É interessante prestar atenção ao modo em que Godoy vai narrando, no próprio relato, a caracterização da situação nacional e do desenvolvimento de um partido que também transitava num processo de transformação, que acabava de romper com o MAS e com o morenismo. O PTS era nesse momento um pequeno grupo que buscava manter o legado do marxismo revolucionário, num momento onde a maior parte da esquerda girava para identificar nos desempregados, popularmente chamados de “sujeitos piqueteiros”, os novos sujeitos revolucionários. Tratava-se de dialogar com os movimentos existentes para intervir no marco de uma realidade que atravessava mudanças profundas, sem abandonar a centralidade da classe trabalhadora, a força social capaz de hegemonizar o conjunto dos oprimidos. A aliança com diferentes setores da classe trabalhadora contribuiu para potencializar as lutas, resistir aos ataques (como as tentativas de desalojamento das plantas industriais), assim como para elevar a moral revolucionária da classe operária.

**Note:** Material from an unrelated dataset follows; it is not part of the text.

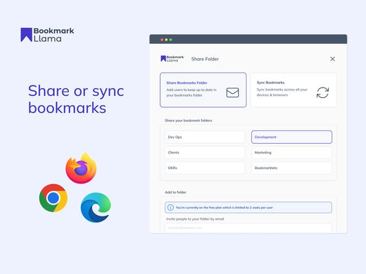Screen dimensions: 366x274
Task: Select the Share Bookmarks Folder card
Action: coord(203,90)
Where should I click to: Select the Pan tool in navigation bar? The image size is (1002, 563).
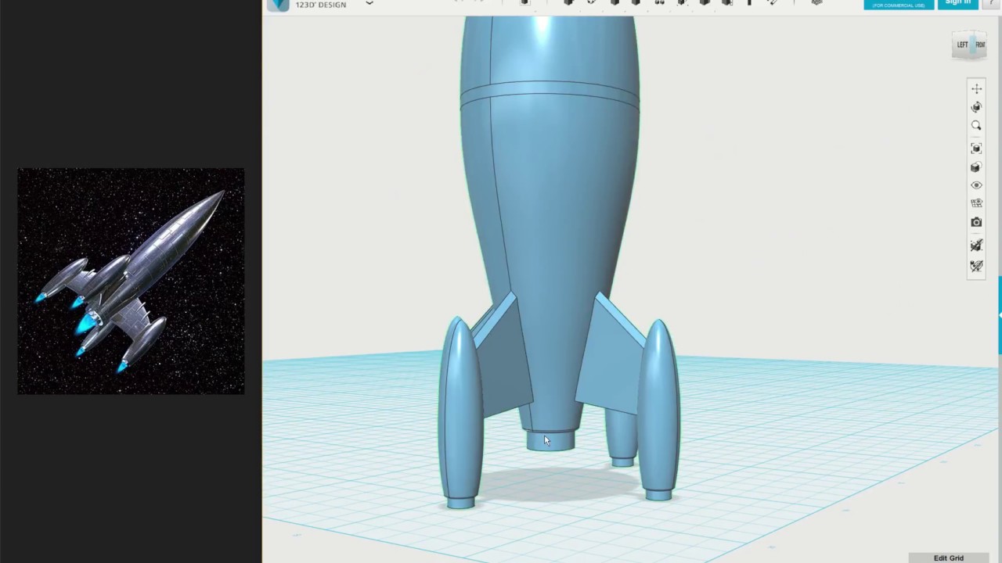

Para concluir, o relato em primeira pessoa de um dos seus principais dirigentes nos permite ingressar e conhecer “desde dentro” as ações e posições dos operários, introduzirmos no plano de fundo de uma experiência pensada, planejada e construída coletivamente, que desde o início se propôs a romper com o corporativismo e ultrapassar os muros que os dividem dentro e fora da fábrica, os mesmos muros que separam a fábrica do bairro, da indústria e dos serviços, assim como aos trabalhadores empregados e àqueles desempregados. Dessa forma, a ideia do sindicalismo militante ao qual apela Godoy para definir sua experiência na SOECN, assume valores concretos no desenvolvimento do processo de conjunto, ao passo que ressalta seus limites e termina na militância política. O objetivo de transcender as demandas sindicais e propor a unidade e a confluência com os setores populares e dos trabalhadores em luta, contribui para quebrar a divisão entre o econômico e o político, que caracteriza e define o capitalismo. Esta política hegemônica foi o que permitiu Zanon a não ser apenas uma fábrica recuperada, mas sim em converter-se numa referência tanto nacional quanto internacional. Estudar a história dos operários de Zanon é necessário não apenas para “aplicar” suas conclusões nas batalhas atuais e nas que estão por vir, mas também, e, sobretudo, para nos convencermos a convencer os outros de que podemos vencer.